La ministra de Igualdad, Irene Montero. | Europa Press

Cuando éramos jóvenes e ingenuos y aún discutíamos en Facebook, tuve un intercambio con un economista del PSOE en torno a la efectividad de la Ley Integral de Violencia de Género, que por entonces ya llevaría cuatro o cinco años en vigor. Al final resultó ser más del PSOE que economista -esto pasa mucho- y no nos pusimos de acuerdo. Es cierto que, aunque los números no permitían suponer que la ley hubiera traído un gran cambio a mejor, cuatro o cinco años podrían no haber sido suficientes para formarse un juicio. Pero si hoy, década y pico después, los mira uno de nuevo, sigue sin aparecer una pauta inequívoca. Desde luego, no una a la altura de la dimensión que supuestamente tiene el asunto en la vida política española. Un malpensado podría sospechar que importan no tanto los resultados de la legislación o de unas políticas concretas, sino los efectos sobre el juego político de la mera evocación del problema. Policy vs politics, en jerigonza politóloga.

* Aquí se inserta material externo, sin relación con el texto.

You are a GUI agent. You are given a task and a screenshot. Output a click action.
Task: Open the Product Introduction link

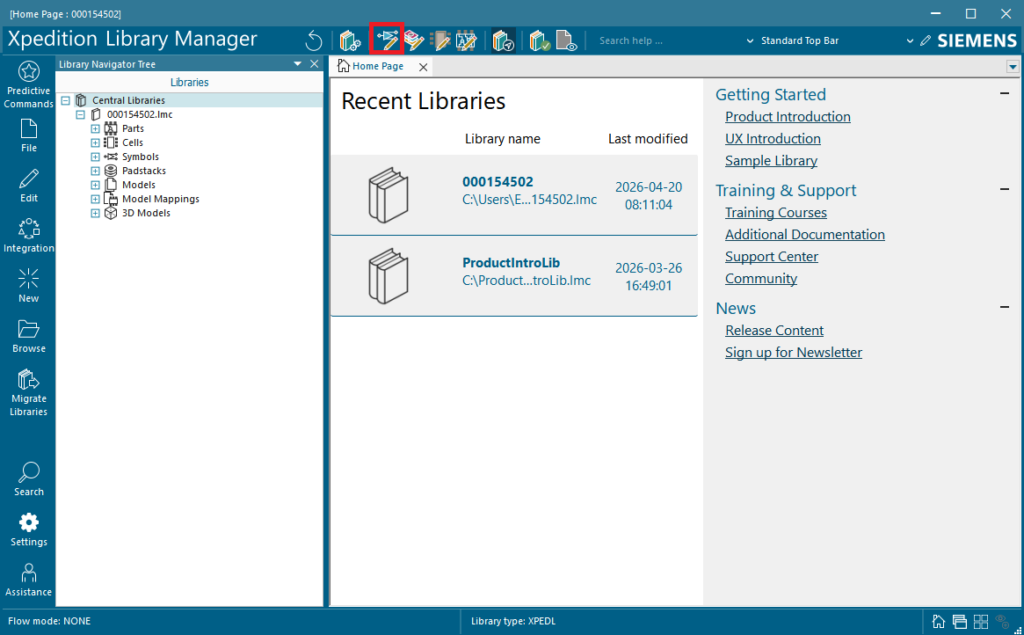point(787,117)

He recordado esta discusión a cuenta del temita de la semana, ya saben ustedes, lo del colegio mayor. Que el comportamiento de los venados colegiales justifica con creces la existencia -y, claro, el presupuesto- de un Ministerio de Igualdad ha sido una de las líneas de guión más repetidas. Es imposible no sospechar que hay una coordinación mañanera por vía argumentario o telegram entre nuestros traficantes de narrativas, pero la realidad seguramente es más prosaica; no se necesita ningún demonio de Maxwell porque se mueven como bandadas de estorninos o cardúmenes de besugos. Pero a lo que íbamos: el Ministerio está en funcionamiento desde 2008 (¡el 14 de abril!). Son catorce años y medio, un tiempo que, aunque modesto respecto a la longue durée histórica o las eras geológicas, quizás sí da para evaluar algún resultado. Si tan mal está la cosa, si este tipo de comportamientos representan ese enorme fracaso colectivo al que aluden nuestros juglares gubernamentales, igual estamos a tiempo de analizar qué ha hecho, o qué no ha hecho, el Ministerio en cuestión en estos casi tres lustros.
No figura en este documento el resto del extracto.